The office of Attorney General J.B. Van Hollen has revised its comprehensive Public Records Compliance Outline to reflect recent court rulings that have clarified previously murky areas of the law.
“Oversight of and openness in government are fundamental to our democracy,” Attorney General Van Hollen said in announcing the updated guide. “Knowing Wisconsin’s Public Records and Open Meetings laws helps to prevent violations and ensure our government is functioning as it was designed.”
The new guide, available at
http://www.doj.state.wi.us/dls/OMPR/2012OMCG-PRO/2012_Pub_Rec_Outline.pdf, instructs records custodians that they may not charge for the time they spend reviewing records and redacting information. It also presents new language regarding the scope of records produced or collected by contractors hired by public authorities.
Both changes respond to recent court decisions. In Milwaukee Journal Sentinel v. City of Milwaukee, the Wisconsin Supreme Court ruled in June that the records statute did not allow custodians to charge for costs beyond those specified in the statute, for locating, reproducing and sending records.
The newly revised compliance guide states: “An authority may not charge a requester for the costs of deleting, or ‘redacting,’ nondisclosable information included in responsive records.”
Ironically, the language that prompted custodians to begin charging additional fees for this task came from a previous Supreme Court decision. In a 2002 case known as Osborn v. Board of Regents, the court noted that a custodian was “not required, by itself, to bear the cost of producing documents.” This was seized on to justify charging often hefty sums for the time spent deciding what information could legally be withheld.
The AG’s office advised against such an expansive interpretation, including in a column written by Van Hollen in March. “Although I recognize the cost and burdens of public records compliance, charging for redactions costs should not be allowed absent clear and specific direction from the Legislature,” Van Hollen wrote. His office even filed a friend of the court brief supporting the Journal Sentinel’s position.
Among those who continued to charge for redaction costs, contrary to Van Hollen’s advice, was the office of Wisconsin Gov. Scott Walker, who like Van Hollen is a Republican. Walker asserted the right to “charge the actual, necessary and direct cost of removing confidential information” from his office’s official records policy. That language has been removed from the policy, following the Supreme Court’s recent ruling.
The AG office’s public records compliance guide was last updated in August 2010. At 57 pages, not including appendices, the new guide is four pages longer and includes hyperlinks to referenced cases. The office also offers a compliance guide for the state’s Open Meetings Law, last revised in 2010. Dana Brueck, a spokeswoman for the office, says there are no immediate plans to update the meetings guide, given that “there haven’t been any significant changes in the law.”
Besides the redaction fee issue, the new records guide adds language regarding the responsibility of custodians to provide records produced by contractors hired to perform government functions. It cites a 2011 appellate court decision, Juneau Co. Star-Times v. Juneau Co., which stated that custodians must disclose any record “collected under a contract entered into by the authority with a person other than an authority to the same extent as if the record were maintained by the authority.”
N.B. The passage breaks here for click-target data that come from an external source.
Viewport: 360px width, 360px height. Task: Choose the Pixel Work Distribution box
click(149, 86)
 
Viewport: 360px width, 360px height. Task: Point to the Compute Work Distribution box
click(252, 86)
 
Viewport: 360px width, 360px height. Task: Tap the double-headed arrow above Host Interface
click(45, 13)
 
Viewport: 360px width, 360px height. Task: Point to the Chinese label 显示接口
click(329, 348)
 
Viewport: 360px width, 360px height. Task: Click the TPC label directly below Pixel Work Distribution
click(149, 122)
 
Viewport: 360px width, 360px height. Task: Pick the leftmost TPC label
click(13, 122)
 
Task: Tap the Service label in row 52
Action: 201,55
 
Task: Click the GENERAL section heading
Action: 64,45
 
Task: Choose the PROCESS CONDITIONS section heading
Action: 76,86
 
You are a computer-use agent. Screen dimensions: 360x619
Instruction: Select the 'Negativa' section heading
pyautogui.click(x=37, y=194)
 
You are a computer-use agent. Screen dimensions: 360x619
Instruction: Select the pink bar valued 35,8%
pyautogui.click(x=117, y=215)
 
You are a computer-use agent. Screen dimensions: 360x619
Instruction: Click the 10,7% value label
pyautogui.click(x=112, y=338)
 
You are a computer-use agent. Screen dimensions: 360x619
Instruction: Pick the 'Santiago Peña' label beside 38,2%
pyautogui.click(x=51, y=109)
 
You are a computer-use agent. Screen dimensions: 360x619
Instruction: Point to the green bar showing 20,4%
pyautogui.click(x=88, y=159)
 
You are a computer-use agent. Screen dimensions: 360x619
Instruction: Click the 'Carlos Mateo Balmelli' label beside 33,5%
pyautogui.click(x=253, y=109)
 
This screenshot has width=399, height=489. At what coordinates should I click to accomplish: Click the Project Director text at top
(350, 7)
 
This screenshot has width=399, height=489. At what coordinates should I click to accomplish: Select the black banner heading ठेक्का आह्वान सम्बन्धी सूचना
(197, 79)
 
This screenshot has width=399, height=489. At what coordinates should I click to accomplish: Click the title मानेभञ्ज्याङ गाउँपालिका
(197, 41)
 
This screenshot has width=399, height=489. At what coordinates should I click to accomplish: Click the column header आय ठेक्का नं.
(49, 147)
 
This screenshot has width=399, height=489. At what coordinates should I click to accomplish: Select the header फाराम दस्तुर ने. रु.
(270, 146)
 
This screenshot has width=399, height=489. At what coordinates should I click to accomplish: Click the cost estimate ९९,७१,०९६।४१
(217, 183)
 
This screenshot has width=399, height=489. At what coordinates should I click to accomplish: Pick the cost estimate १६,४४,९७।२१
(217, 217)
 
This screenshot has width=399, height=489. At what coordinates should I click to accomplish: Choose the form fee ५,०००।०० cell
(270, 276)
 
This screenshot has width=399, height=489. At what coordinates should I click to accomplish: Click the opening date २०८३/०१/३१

Interestingly, that decision is now under review by the Wisconsin Supreme Court. At issue is the language in the statute, at 19.36(3), regarding “any record produced or collected under a contract.” The dispute is over whether this should include records produced by a subcontractor — in this case, a law firm hired by an insurance company that represents Juneau County.
In oral arguments held Sept. 5, Bryan Kleinmaier, the county’s attorney, argued that only contractors’ records “generated under a contract to which the county is a party” are subject to disclosure. But attorney Christa Westerberg, representing the Juneau County Star-Times, said the records were subject to release because they were collected by the insurer, as part of its representation of the county.
(Westerberg serves as pro bono legal counsel to the Wisconsin Center for Investigative Journalism and is vice president of the Wisconsin Freedom of Information Council, which filed an amicus brief in the case, along with the Wisconsin Newspaper Association and Wisconsin Broadcasters Association.)
Repeated references were made during this hearing to language included in the public records compliance guide produced by the Attorney General’s office. The guide, in both its 2010 and current version, states that “access to contractors’ records does not extend to information produced or collected under a subcontract to which the authority is not a party, unless the information is required by or provided to the authority under the general contract to which the authority is a party.”
The meaning of this language, and its application to the case under review, was also in dispute.